_WORK ITEM 1_. Quote the text on Arthurian stories word for word, starting at "This is also" and ending at "many many others.)".
_WORK ITEM 2_. Extend the text on Arthurian stories, picking up after its final sentence.

_SOURCE EXTRACT_.
+---+

It was written by someone known as the Pearl Poet, for the author's other major work. (I note that Tolkien translated both of these, and they're very readable translations.)
Anyway, it features magic (the Green Knight's head gets chopped off, he is not dead), the green girdle, the magical lady of his castle, and a bunch of complicated allergory. It's a really complicated sort of story: you can read it as allegory, as fantasy, or as realistic narrative of relationships, and all three work (once you allow for the fantasy elements, anyway.) And the lady in question is every bit as full a character as her husband (or, for that matter, Gawain).
Gawain, entirely puzzled for most of it, which really isn't that surprising. There are other stories of this kind out there: Gawain seems a particularly popular figure for additional fanfic.
This is also the point at which you get a lot of the German Grail-quest stories starting to show up, and they're their own weird little eddy of the fanfic universe, picking up on this crossover story between this Arthurian stuff and that Jesus of Nazareth story from a long while back.
Malory's Morte D'ArthurThe first thing to understand about Malory is that he's relying heavily on the French sources, with all their self-insertion. The second is that - as best we can tell -
the Thomas Malory who wrote the thing was by no means upholding the standards of chivalary in pretty much any dimension. What it is interesting for is that you get an entire cycle of stories in one place, and that - because this is the telling most accessible to people who read modern English, a lot of other stuff got based on it. (Notably, T.H. White's
The Once And Future King, but also many many many others.)

+---+

(Collection entries)

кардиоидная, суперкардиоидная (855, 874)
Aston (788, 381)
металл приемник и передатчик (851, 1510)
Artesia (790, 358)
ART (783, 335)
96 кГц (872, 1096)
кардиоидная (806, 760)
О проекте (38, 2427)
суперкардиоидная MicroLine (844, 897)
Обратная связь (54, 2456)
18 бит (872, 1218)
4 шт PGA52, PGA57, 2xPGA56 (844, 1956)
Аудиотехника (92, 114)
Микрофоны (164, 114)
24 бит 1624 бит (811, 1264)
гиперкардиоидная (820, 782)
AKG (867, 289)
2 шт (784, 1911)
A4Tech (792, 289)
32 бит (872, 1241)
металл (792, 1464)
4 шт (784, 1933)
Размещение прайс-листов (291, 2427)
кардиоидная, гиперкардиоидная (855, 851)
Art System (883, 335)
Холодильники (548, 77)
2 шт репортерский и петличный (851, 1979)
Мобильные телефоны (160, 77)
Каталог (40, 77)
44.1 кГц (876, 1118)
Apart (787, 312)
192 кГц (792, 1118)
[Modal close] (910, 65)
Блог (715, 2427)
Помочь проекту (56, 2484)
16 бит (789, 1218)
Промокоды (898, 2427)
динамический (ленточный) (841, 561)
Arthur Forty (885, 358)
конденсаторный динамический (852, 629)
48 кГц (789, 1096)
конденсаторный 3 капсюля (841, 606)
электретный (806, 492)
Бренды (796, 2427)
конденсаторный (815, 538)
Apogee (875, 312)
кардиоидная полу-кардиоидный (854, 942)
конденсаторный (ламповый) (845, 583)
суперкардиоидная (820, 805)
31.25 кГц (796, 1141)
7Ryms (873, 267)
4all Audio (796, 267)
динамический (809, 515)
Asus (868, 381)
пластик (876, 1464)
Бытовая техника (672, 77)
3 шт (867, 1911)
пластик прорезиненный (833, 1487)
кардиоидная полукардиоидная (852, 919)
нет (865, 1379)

+---+

_TASK RESULT 1_.
This is also the point at which you get a lot of the German Grail-quest stories starting to show up, and they're their own weird little eddy of the fanfic universe, picking up on this crossover story between this Arthurian stuff and that Jesus of Nazareth story from a long while back.
Malory's Morte D'ArthurThe first thing to understand about Malory is that he's relying heavily on the French sources, with all their self-insertion. The second is that - as best we can tell -
the Thomas Malory who wrote the thing was by no means upholding the standards of chivalary in pretty much any dimension. What it is interesting for is that you get an entire cycle of stories in one place, and that - because this is the telling most accessible to people who read modern English, a lot of other stuff got based on it. (Notably, T.H. White's
The Once And Future King, but also many many many others.)

_TASK RESULT 2_.
The eight parts are:
1. "From the Marriage of King Uther unto King Arthur that Reigned After Him and Did Many Battles"
2. "The Noble Tale Between King Arthur and Lucius the Emperor of Rome" (Arthur against the Romans)
3. "The Tale of Sir Launcelot du Lac"
4. "The Tale of Sir Gareth" (who has been Sir Not Appearing In This Summary. There are lots of those.)
5. "The Book of Sir Tristrams de Lyons" (Tristran and Isolde)
6. “The Noble Tale of the Sangreal” (the Grail quest - and I think this is the first time you see much in English about this, though don't hold me to that)
7. "Sir Launcelot and Queen Gwynevere" (what it says on the tin)
8. "Le Morte D'Arthur" (Arthur's death, and the breaking of the table.
I quote these to point something out - that when we're talking about Arthuriana, there are this *vast* number of only barely-related narratives that interlock and contradict and go different places at different times that have all turned into this conglomeration. Most later authors (as well as the earlier ones) just focus on their favourite season or trilogy, as it were, and often entirely ignore other parts of the plot continuity entirely, or do things that would make later parts of the narrative Just Not Work.
A few concluding notes: I am not going to get into the post-Malory bits, because this is already entirely long enough, but a few other general points of interest.
- Monty Python and the Holy Grail is, as I mentioned, actually is remarkably accurate to the pre-Malory Arthurian stories. (And Pythonite
Terry Jones is actually also an author of a number of books on medieval history and related topics.)
- Any Arthurian movie with Sean Connery in it has problematic stuff on the Arthurian side. I have *no* idea how that works. (I generally like Connery as an actor, just - *every Arthurian movie he did* just sort of sucks.)
- Post-Malory stuff is, well, heavily influenced by Malory. How quickly people forget their roots.